## Trecho da página
◆ ◆ ◆ ◆ ◆ ◆ ◆
Entrevista com Nenê Rotor: o que esperar do Mundial de Asa Delta 2021

Equipes de todo o mundo já estão se preparando para o Mundial de Asa, que acontece na Macedônia, em julho do próximo ano

03 de dezembro de 2020 - Por Guilherme Augusto

A próxima edição do Campeonato Mundial de Asa Delta (23th FAI World Hang Gliding Class 1 Championship) vai rolar na Macedônia, em julho de 2021. Naturalmente, pilotos de todo o planeta já criam expectativas e traçam suas estratégias para conquistar o título.

Por isso, conversamos com Álvaro Figueira de Sandoli, o famoso Nenê Rotor. Com mais de 40 anos de voo e 56 de idade, o piloto é o segundo da história com mais participações em Mundiais, marcando presença em 13 eventos.

Quer saber mais sobre os bastidores de competições desta magnitude e o que esperar dos voos na região de Krusevo? Então confira a entrevista!

Seleção Brasileira em 2019, quando consquistou nossa terceira medalha de prata

CBVL: Faz uma apresentação pra gente? Quais foram seus melhores resultados voando pela Seleção Brasileira?
◆ ◆ ◆ ◆ ◆ ◆ ◆
## Dados brutos
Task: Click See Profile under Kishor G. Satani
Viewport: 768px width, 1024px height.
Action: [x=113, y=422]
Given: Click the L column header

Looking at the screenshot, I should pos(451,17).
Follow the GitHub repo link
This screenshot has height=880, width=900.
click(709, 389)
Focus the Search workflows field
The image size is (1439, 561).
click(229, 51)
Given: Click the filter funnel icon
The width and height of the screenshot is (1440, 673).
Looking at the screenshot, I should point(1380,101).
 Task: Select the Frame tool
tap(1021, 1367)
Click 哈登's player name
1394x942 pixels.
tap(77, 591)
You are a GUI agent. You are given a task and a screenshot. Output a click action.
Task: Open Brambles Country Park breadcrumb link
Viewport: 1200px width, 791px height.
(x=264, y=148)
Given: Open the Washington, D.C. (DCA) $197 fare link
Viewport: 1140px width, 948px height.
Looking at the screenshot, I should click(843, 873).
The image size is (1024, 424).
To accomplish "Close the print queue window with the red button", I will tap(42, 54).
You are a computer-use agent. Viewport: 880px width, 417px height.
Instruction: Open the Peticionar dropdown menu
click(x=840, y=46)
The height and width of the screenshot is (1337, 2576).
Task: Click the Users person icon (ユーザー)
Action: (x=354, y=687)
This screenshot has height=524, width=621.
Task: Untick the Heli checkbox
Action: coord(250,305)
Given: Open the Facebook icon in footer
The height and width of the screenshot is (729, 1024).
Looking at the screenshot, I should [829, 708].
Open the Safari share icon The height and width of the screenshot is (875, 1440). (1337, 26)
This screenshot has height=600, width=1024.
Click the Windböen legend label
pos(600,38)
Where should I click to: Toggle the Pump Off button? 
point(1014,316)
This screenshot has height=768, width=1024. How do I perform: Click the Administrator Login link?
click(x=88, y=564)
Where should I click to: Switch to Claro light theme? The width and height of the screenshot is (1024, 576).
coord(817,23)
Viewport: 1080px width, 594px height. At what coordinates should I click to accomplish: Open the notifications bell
◆ ◆ ◆ ◆ ◆ ◆ ◆
## O que se pede
Transcreva, sem alterações, a parte da entrevista sobre o Mundial de Asa Delta que começa nas palavras "Equipes de todo" e termina logo após "confira a entrevista!".

## Resultado da tarefa
Equipes de todo o mundo já estão se preparando para o Mundial de Asa, que acontece na Macedônia, em julho do próximo ano

03 de dezembro de 2020 - Por Guilherme Augusto

A próxima edição do Campeonato Mundial de Asa Delta (23th FAI World Hang Gliding Class 1 Championship) vai rolar na Macedônia, em julho de 2021. Naturalmente, pilotos de todo o planeta já criam expectativas e traçam suas estratégias para conquistar o título.

Por isso, conversamos com Álvaro Figueira de Sandoli, o famoso Nenê Rotor. Com mais de 40 anos de voo e 56 de idade, o piloto é o segundo da história com mais participações em Mundiais, marcando presença em 13 eventos.

Quer saber mais sobre os bastidores de competições desta magnitude e o que esperar dos voos na região de Krusevo? Então confira a entrevista!